Records drawn from a dataset:
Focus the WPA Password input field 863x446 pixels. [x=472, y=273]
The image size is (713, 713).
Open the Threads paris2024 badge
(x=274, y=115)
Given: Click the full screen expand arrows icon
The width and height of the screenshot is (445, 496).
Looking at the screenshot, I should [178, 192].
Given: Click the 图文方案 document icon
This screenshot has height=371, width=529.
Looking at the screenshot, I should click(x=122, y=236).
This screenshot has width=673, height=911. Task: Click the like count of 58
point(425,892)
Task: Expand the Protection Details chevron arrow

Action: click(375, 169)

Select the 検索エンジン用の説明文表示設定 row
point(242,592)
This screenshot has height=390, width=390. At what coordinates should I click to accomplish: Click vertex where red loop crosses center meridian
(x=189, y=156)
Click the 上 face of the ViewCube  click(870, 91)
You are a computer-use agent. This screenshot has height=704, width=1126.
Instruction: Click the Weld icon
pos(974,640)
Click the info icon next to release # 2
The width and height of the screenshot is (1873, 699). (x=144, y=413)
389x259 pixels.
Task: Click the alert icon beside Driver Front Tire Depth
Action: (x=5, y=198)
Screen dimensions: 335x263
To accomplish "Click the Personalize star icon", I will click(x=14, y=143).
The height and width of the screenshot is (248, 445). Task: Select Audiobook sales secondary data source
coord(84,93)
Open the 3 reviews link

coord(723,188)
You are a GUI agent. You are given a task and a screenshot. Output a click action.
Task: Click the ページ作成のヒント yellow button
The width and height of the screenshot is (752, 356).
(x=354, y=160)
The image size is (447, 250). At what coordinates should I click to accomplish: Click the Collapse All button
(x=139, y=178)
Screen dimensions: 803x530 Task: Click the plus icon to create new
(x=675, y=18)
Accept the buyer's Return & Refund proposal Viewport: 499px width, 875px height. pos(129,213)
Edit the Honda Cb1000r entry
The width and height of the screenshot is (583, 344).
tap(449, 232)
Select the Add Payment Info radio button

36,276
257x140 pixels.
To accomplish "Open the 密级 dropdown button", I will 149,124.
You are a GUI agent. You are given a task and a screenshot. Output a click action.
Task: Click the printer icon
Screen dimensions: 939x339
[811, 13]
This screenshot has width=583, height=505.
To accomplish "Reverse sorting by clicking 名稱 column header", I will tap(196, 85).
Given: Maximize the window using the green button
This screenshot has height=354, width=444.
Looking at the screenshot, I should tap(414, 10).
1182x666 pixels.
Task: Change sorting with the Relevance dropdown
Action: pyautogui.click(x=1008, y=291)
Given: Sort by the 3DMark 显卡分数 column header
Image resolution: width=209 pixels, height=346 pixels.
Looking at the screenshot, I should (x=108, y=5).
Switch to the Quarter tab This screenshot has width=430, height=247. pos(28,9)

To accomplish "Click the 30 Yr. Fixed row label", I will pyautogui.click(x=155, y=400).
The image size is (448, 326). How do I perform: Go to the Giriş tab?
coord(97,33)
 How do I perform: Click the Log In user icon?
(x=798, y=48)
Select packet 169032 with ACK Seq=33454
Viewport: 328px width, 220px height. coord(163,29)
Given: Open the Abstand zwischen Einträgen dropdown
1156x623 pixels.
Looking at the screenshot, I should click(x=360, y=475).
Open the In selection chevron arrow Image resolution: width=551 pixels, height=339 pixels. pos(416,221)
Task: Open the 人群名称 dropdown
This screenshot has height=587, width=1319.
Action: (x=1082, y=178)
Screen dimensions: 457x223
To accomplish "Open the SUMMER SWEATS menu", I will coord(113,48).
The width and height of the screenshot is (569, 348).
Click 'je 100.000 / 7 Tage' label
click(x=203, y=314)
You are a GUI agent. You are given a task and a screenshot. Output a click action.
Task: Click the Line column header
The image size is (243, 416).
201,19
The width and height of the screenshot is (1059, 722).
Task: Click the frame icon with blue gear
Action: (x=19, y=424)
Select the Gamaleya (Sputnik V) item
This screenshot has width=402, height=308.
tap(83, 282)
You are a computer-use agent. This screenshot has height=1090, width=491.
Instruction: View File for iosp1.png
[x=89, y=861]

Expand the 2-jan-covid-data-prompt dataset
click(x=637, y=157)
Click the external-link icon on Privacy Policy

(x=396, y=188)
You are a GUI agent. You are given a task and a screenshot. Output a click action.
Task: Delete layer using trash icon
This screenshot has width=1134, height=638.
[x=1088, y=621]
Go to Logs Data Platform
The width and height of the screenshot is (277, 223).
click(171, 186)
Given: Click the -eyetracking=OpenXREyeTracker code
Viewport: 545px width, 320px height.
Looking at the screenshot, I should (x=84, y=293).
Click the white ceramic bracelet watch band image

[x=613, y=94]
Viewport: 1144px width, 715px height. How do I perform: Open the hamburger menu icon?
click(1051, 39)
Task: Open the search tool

§ **WHAT YOU SHOULD DO**
Could you set down, word for word, only the lines above from the line with "This screenshot has width=583, height=505." to the line with "Task: Delete layer using trash icon", including both?

§ **ANSWER FOR THE TASK**
This screenshot has width=583, height=505.
To accomplish "Reverse sorting by clicking 名稱 column header", I will tap(196, 85).
Given: Maximize the window using the green button
This screenshot has height=354, width=444.
Looking at the screenshot, I should tap(414, 10).
1182x666 pixels.
Task: Change sorting with the Relevance dropdown
Action: pyautogui.click(x=1008, y=291)
Given: Sort by the 3DMark 显卡分数 column header
Image resolution: width=209 pixels, height=346 pixels.
Looking at the screenshot, I should (x=108, y=5).
Switch to the Quarter tab This screenshot has width=430, height=247. pos(28,9)

To accomplish "Click the 30 Yr. Fixed row label", I will pyautogui.click(x=155, y=400).
The image size is (448, 326). How do I perform: Go to the Giriş tab?
coord(97,33)
 How do I perform: Click the Log In user icon?
(x=798, y=48)
Select packet 169032 with ACK Seq=33454
Viewport: 328px width, 220px height. coord(163,29)
Given: Open the Abstand zwischen Einträgen dropdown
1156x623 pixels.
Looking at the screenshot, I should click(x=360, y=475).
Open the In selection chevron arrow Image resolution: width=551 pixels, height=339 pixels. pos(416,221)
Task: Open the 人群名称 dropdown
This screenshot has height=587, width=1319.
Action: (x=1082, y=178)
Screen dimensions: 457x223
To accomplish "Open the SUMMER SWEATS menu", I will coord(113,48).
The width and height of the screenshot is (569, 348).
Click 'je 100.000 / 7 Tage' label
click(x=203, y=314)
You are a GUI agent. You are given a task and a screenshot. Output a click action.
Task: Click the Line column header
The image size is (243, 416).
201,19
The width and height of the screenshot is (1059, 722).
Task: Click the frame icon with blue gear
Action: (x=19, y=424)
Select the Gamaleya (Sputnik V) item
This screenshot has width=402, height=308.
tap(83, 282)
You are a computer-use agent. This screenshot has height=1090, width=491.
Instruction: View File for iosp1.png
[x=89, y=861]

Expand the 2-jan-covid-data-prompt dataset
click(x=637, y=157)
Click the external-link icon on Privacy Policy

(x=396, y=188)
You are a GUI agent. You are given a task and a screenshot. Output a click action.
Task: Delete layer using trash icon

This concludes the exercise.